A numerical study of a PDE-ODE system with a stochastic dynamical boundary condition: a nonlinear model for sulphation phenomena

TL;DR

This paper presents a numerical analysis of a stochastic PDE-ODE system modeling sulphation in cultural heritage, highlighting the effects of boundary noise on solution behavior through innovative schemes.

Contribution

It introduces a novel numerical scheme combining Lamperti transformation and splitting strategies for a stochastic boundary value problem in sulphation modeling.

Findings

Boundary noise significantly affects solution behavior.

The scheme preserves positivity and stability.

Qualitative analysis of slow and fast regimes.

Abstract

We investigate the qualitative behaviour of the solutions of a stochastic boundary value problem on the half-line for a nonlinear system of parabolic reaction-diffusion equations, from a numerical point of view.
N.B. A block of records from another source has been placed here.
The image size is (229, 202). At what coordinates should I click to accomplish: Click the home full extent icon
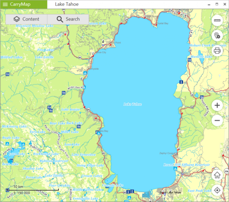[217, 175]
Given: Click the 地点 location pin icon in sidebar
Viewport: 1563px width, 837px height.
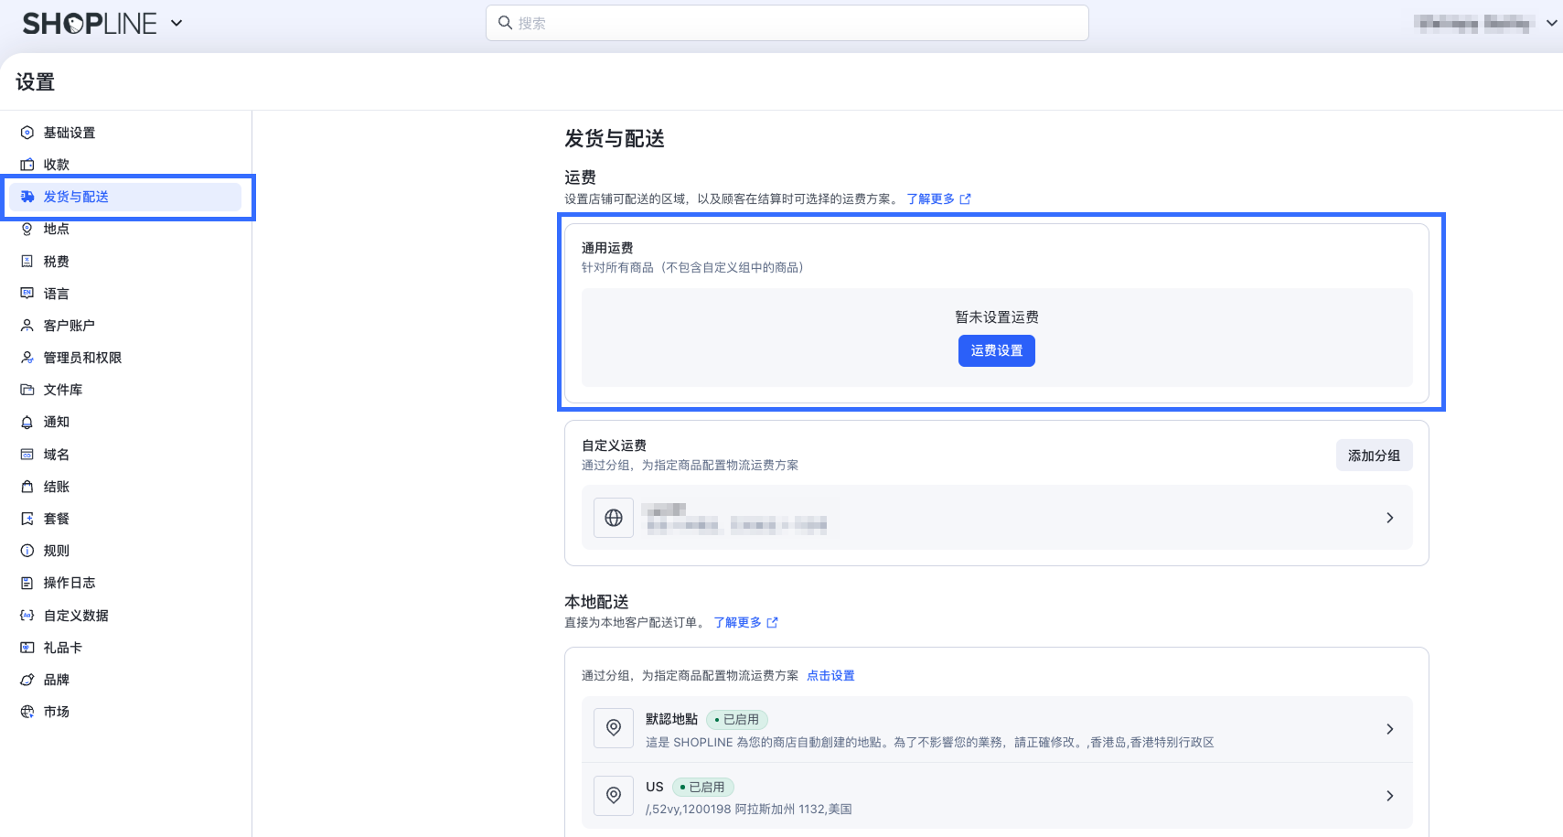Looking at the screenshot, I should (x=27, y=230).
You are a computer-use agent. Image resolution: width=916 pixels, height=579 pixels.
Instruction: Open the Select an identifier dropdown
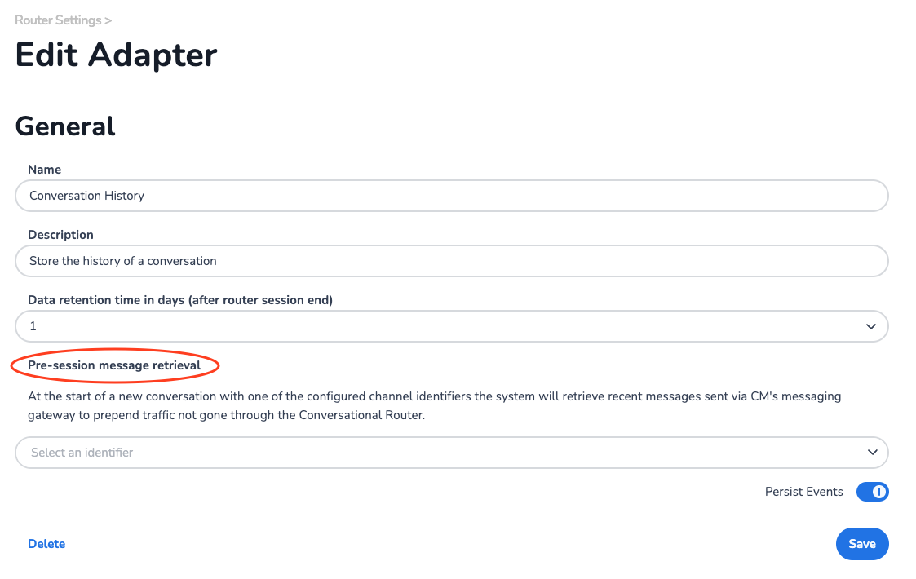(451, 453)
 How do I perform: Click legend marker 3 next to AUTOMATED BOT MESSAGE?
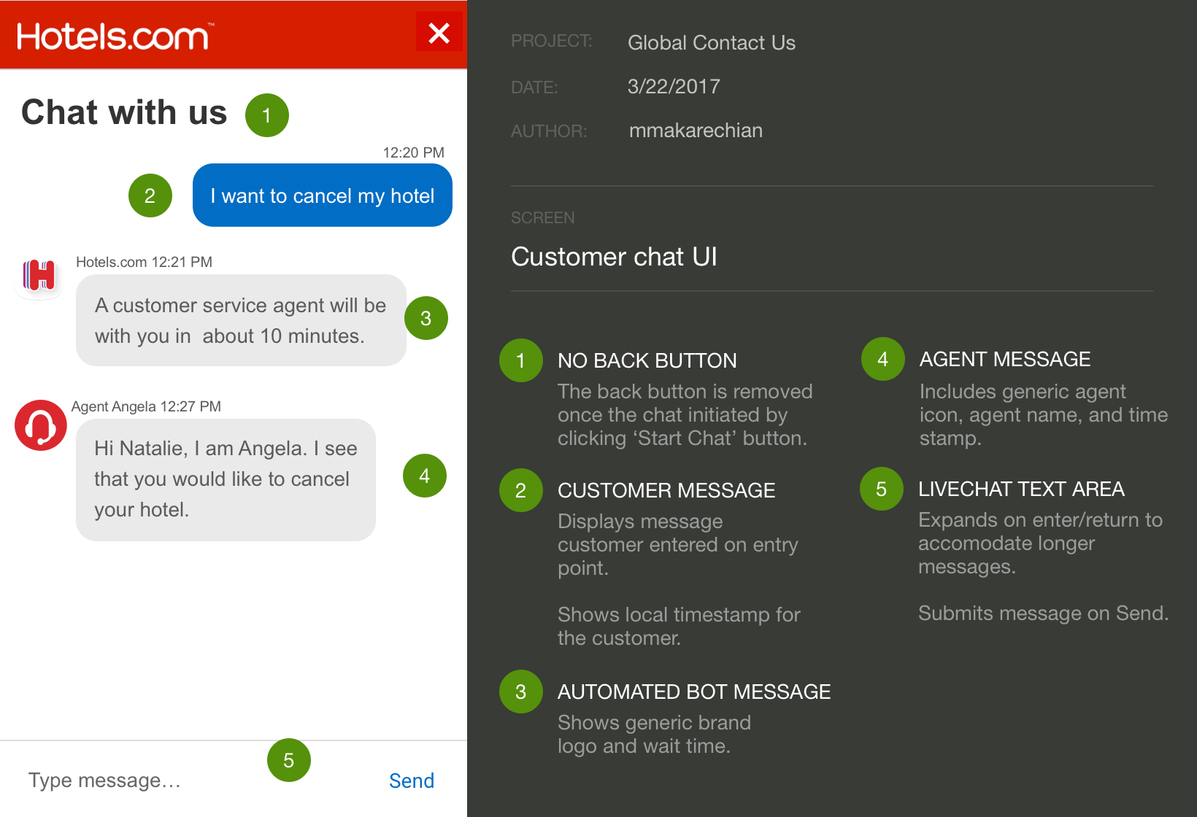(x=520, y=692)
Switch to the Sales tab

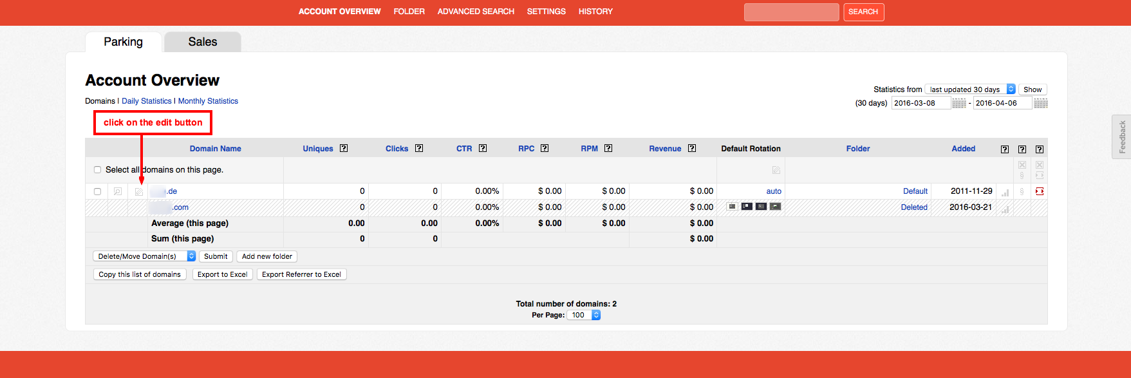[x=202, y=42]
The model describes the chemical aggression of calcium carbonate stones under the attack of sulphur dioxide. The dynamical boundary condition is given by a Pearson diffusion, which is original in the context of the degradation of cultural heritage. We first discuss a scheme based on the Lamperti transformation for the stochastic differential equation to preserve the boundary and a splitting strategy for the partial differential equation based on recent theoretical results. Positiveness, boundedness, and stability are stated. The impact of boundary noise on the solution and its qualitative behaviour both in the slow and fast regimes is discussed in several numerical experiments.